RECORDED INFORMATION:

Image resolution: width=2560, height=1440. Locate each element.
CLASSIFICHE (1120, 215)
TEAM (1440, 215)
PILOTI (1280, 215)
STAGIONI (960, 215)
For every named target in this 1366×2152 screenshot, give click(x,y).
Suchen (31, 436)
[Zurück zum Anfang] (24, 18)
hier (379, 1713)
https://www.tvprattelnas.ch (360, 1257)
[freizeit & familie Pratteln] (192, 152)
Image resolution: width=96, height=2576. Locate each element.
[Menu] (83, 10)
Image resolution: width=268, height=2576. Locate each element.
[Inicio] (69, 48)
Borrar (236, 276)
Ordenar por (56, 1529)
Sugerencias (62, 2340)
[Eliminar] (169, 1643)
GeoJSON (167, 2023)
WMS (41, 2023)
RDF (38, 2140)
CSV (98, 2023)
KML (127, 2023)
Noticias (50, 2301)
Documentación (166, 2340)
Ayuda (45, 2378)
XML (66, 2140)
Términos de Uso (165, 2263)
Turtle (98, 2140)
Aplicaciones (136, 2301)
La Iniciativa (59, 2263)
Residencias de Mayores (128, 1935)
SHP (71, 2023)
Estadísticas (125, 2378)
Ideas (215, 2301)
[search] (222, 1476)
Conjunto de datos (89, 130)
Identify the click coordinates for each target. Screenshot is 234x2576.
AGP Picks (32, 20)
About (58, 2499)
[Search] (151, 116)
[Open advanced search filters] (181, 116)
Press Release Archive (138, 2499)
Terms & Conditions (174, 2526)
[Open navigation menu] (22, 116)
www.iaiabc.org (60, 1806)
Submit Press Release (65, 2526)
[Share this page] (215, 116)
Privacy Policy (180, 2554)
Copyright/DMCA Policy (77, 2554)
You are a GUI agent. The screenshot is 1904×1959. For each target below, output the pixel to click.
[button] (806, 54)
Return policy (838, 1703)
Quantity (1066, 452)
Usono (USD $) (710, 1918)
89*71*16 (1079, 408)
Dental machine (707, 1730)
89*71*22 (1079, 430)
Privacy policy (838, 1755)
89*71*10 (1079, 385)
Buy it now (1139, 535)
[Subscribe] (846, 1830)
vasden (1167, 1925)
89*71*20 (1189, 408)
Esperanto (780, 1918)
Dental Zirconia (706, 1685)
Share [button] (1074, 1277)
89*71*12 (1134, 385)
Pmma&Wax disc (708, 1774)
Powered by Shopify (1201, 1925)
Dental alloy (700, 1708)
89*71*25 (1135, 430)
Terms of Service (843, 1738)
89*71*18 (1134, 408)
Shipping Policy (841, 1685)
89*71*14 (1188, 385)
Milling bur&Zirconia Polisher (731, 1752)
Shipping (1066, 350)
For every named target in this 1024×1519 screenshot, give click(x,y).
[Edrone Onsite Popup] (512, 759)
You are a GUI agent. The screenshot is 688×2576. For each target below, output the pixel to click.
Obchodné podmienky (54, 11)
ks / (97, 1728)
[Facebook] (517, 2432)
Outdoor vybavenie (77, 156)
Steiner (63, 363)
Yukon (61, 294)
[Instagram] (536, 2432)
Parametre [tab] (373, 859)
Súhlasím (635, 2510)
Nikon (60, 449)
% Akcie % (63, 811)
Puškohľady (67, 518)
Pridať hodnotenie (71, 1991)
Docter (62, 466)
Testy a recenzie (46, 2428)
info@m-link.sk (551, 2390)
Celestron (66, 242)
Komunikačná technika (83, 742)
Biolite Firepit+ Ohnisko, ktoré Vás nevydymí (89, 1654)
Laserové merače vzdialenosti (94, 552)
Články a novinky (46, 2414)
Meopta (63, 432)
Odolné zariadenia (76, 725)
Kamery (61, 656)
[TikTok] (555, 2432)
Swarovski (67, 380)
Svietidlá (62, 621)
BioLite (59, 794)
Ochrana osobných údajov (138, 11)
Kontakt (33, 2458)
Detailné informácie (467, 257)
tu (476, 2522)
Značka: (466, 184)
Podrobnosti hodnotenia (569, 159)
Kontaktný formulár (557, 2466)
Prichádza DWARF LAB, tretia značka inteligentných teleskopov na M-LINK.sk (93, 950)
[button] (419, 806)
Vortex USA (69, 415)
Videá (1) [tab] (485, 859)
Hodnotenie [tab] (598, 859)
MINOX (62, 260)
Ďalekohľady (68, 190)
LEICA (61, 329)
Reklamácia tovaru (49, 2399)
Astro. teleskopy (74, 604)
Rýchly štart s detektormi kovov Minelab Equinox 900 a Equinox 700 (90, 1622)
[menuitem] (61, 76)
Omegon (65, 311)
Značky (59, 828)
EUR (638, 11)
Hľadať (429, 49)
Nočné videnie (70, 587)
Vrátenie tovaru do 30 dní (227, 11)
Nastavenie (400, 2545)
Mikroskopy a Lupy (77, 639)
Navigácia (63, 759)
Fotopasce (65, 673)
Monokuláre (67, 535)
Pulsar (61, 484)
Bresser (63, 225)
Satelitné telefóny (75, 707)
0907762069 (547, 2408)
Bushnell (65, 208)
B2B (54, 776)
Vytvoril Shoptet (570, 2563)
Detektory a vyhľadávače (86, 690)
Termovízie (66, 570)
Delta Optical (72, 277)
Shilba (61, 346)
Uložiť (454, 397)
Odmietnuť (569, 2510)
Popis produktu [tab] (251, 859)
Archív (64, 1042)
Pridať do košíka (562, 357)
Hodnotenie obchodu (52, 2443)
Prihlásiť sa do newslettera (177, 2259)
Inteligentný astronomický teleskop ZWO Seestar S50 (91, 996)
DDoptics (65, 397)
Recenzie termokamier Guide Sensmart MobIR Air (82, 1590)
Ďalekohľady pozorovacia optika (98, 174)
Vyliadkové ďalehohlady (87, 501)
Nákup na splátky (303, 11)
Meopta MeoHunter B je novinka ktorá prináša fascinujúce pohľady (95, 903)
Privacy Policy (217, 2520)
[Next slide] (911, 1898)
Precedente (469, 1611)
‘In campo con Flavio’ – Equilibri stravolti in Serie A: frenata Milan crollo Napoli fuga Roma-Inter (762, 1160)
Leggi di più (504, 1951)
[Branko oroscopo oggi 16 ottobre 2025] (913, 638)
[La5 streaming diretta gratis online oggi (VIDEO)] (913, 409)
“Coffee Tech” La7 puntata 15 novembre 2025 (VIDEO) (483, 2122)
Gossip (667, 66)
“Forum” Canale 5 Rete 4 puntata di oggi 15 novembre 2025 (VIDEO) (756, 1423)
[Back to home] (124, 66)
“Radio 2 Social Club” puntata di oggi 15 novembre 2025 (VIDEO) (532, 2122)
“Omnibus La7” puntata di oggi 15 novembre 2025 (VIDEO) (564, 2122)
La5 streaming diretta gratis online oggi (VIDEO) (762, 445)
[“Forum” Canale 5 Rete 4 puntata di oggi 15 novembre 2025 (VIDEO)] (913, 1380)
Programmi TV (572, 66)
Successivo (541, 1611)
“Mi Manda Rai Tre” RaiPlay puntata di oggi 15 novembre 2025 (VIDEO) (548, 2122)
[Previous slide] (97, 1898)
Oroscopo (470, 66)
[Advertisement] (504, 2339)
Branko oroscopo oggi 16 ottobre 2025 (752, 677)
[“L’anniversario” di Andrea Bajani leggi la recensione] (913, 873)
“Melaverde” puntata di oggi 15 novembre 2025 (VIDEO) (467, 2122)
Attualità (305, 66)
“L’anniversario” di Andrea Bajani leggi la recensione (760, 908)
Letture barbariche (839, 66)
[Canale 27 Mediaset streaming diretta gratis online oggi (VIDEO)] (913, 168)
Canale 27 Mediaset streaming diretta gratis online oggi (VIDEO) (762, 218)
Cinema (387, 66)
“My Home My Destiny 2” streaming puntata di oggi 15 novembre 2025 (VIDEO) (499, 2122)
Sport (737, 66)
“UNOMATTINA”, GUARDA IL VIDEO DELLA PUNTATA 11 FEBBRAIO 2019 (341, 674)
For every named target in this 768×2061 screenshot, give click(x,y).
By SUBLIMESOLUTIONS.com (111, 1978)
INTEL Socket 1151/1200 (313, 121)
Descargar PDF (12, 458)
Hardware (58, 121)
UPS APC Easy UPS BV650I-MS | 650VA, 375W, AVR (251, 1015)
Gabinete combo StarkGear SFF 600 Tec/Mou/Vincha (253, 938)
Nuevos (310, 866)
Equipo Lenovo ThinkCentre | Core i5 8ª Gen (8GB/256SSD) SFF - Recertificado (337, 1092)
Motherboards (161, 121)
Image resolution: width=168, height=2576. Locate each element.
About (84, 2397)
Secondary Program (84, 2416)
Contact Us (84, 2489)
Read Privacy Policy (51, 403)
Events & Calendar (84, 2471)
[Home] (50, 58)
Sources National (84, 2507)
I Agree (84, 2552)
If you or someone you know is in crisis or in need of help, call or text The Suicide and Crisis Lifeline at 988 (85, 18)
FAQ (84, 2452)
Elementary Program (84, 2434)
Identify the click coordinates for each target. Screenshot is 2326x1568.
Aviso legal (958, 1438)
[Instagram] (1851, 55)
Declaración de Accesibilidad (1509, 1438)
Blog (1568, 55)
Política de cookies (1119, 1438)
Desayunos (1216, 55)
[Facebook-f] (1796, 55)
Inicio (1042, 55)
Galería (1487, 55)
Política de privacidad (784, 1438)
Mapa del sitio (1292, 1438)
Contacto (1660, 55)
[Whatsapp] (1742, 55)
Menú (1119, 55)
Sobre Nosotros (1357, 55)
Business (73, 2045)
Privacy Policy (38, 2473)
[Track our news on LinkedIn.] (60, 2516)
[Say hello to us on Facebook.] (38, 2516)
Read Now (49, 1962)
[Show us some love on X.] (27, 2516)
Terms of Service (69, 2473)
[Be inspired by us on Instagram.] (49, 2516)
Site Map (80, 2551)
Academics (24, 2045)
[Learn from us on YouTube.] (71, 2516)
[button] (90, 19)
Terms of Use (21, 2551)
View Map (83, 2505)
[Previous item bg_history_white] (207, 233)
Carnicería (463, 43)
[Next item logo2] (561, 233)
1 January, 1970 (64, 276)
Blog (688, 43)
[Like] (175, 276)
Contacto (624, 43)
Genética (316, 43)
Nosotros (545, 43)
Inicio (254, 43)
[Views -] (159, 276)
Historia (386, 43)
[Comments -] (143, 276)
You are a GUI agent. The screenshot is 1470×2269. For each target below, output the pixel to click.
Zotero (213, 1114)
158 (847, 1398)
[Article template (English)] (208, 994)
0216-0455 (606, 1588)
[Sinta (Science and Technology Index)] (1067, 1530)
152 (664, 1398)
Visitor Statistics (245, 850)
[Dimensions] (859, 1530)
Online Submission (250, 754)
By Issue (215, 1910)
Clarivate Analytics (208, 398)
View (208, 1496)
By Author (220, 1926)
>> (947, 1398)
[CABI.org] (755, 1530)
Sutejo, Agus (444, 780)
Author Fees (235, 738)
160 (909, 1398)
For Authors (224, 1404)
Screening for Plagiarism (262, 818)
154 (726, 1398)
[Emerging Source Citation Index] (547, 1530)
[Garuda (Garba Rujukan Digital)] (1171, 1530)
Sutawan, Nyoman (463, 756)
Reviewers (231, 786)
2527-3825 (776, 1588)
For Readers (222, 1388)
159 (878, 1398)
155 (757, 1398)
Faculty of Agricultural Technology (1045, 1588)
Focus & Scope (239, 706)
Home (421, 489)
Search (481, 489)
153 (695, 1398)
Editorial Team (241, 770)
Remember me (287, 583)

WHAT THE TASK REQUIRES: What you retype should run from the first line of the entries above through the line containing "Sugerencias (62, 2340)", exactly and in full.

WRITTEN REPLY:
Image resolution: width=2560, height=1440. Locate each element.
CLASSIFICHE (1120, 215)
TEAM (1440, 215)
PILOTI (1280, 215)
STAGIONI (960, 215)
For every named target in this 1366×2152 screenshot, give click(x,y).
Suchen (31, 436)
[Zurück zum Anfang] (24, 18)
hier (379, 1713)
https://www.tvprattelnas.ch (360, 1257)
[freizeit & familie Pratteln] (192, 152)
Image resolution: width=96, height=2576. Locate each element.
[Menu] (83, 10)
Image resolution: width=268, height=2576. Locate each element.
[Inicio] (69, 48)
Borrar (236, 276)
Ordenar por (56, 1529)
Sugerencias (62, 2340)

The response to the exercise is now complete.